Nirvana
En Diario de mi mochila, uno de los cuadernos que escribió el célebre poeta japonés Bashô (1644-1694) -ahora disponible en castellano, junto a otros similares, gracias a la maravillosa edición que ha hecho el también poeta Jesús Aguado con el título De camino a Oku y otros diarios de viaje (DVD Ediciones)-, afirma lo siguiente: "Como suele decirse, uno de los mayores placeres cuando uno viaja es encontrarse un sabio agazapado entre los arbustos y las malas hierbas, o un tesoro en la basura, o un puñado de monedas de oro debajo de un montón de cerámica rota".
Recordé esta enjundiosa sentencia en mi particular viaje por la exposición que ahora se exhibe en el Museo del Prado, Roma. Naturaleza e Ideal. Paisajes 1600-1650, aunque, en mi caso, dándole la vuelta al proverbio, porque, entre las más refinadas y suntuosas joyas que se suceden en esta deslumbrante muestra, me topé con dos inolvidables cuadros, de modesta apariencia y ambos casi despojados de esa preciosa guinda de, al menos, una pequeña anécdota. Es verdad que a Bashô no le habría tampoco sorprendido esta inversión, como lo refleja en el haiku: "La capa tosca. / La luna bebe en ella / y es de oro entonces".

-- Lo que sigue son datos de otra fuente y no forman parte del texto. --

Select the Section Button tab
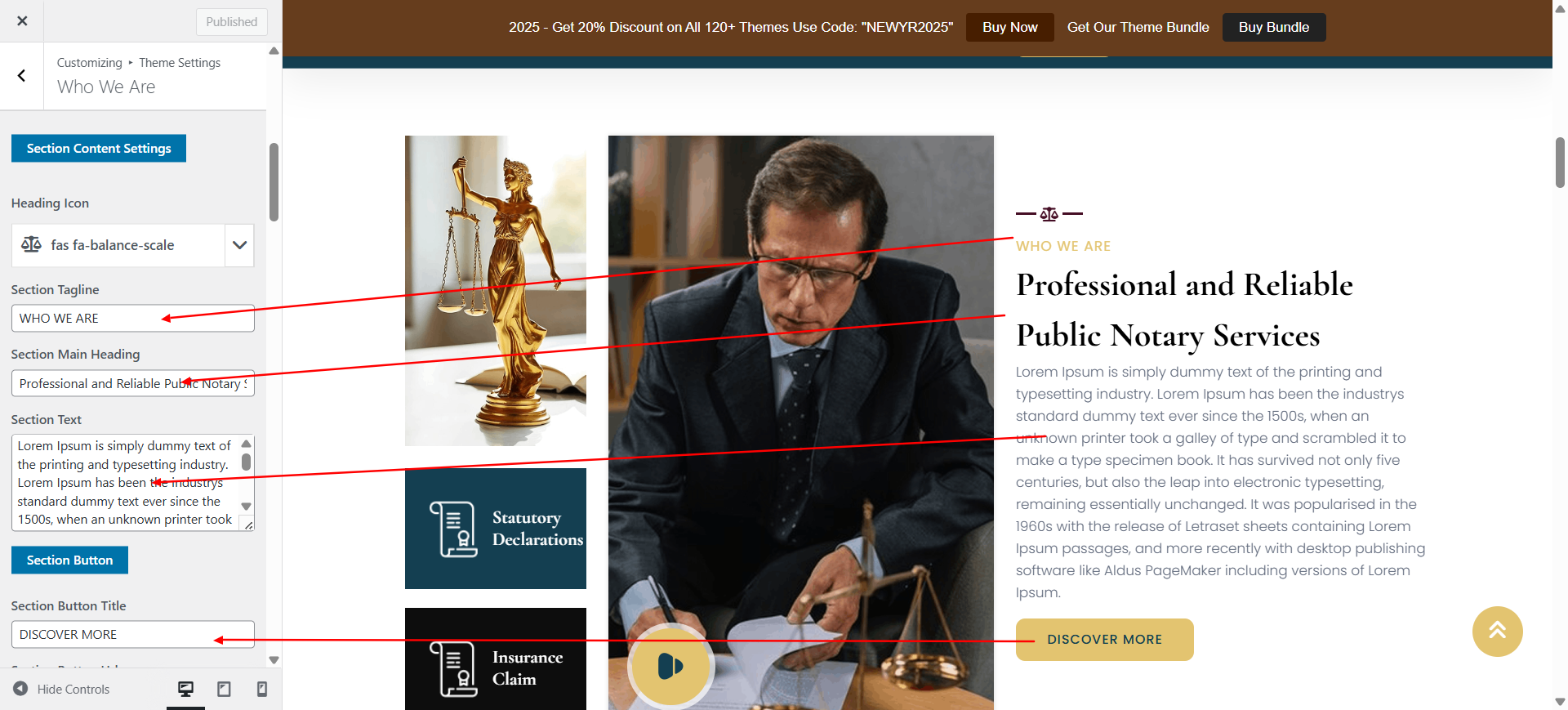 pyautogui.click(x=69, y=560)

Uno de los cuadros es rectangular y sus diminutas dimensiones son 17×22 centímetros. Se titula La Aurora, está fechado hacia 1606 y su autor es el pintor alemán Adam Elsheimer (1578-1610). Pues bien, óleo sobre cobre, lo cual resalta con brillo los colores, este cuadrito no representa, en principio, otra cosa que el milagro del amanecer. No es extraño, por tanto, que las casi tres cuartas partes de la composición las ocupe el cielo, cuyas primeras dramáticas fulguraciones Elsheimer capta con un verismo estremecedor, pero, para resaltar más el fenómeno, coloca, en el primer término, a la izquierda, la diagonal de una oscura montaña en contraluz aún habitada por la negra noche. Entre esa espesura tenebrosa, es cierto que apenas vislumbramos la silueta de quizás un pastor, lo que ha animado a los especialistas a especular sobre si acaso contenga en sordina la historia mitológica de Acis y Galatea, pero ni esta identificación, ni la que también hacen sobre la pequeña villa entrevista en lontananza, en un segundo plano, conjeturando que pudiera ser la del patrocinador romano Mecenas, nos distraen de lo que realmente le importó al pintor: el prodigioso espectáculo de las primeras luces con que rompe el día. Es tan bella e impresionante esta nada luminosa, la de esos haces que remontan el horizonte para descubrir las hirvientes tonalidades del mundo, que, de repente, sentimos que no hay ninguna otra posible revelación.
En el tondo Casa en un camino rural (hacia 1619-1620), óleo sobre cobre de 24,5 centímetros de diámetro, el también alemán Goffredo Wals (¿1595-1638?), un artista que, según conocemos mejor, más y más nos admira, ya no representa, en apenas tres planos superpuestos, sino, en efecto, un tosco camino, flanqueado por unas casas y la magnífica copa redondeada de un álamo en sazón, cuyas respectivas siluetas recortadas a contraluz convierten el luminoso pasillo del crepúsculo que las atraviesa en algo escalofriante. Más: la hojarasca moteada de flores y las piedras del camino resplandecen con pequeñas irisaciones de toques blancos de pincel, adelantándose así Wals a los "efectos mariposeantes de la luz" que hicieron famosos después a Constable y a Corot.
De haberlos visto, a ese amante de la naturaleza que fue Bashô no le habría importado escribir como las cartelas de este par de geniales cuadritos el siguiente poema: "Tras una verja / Buddha alcanza el nirvana. / Nadie lo ve".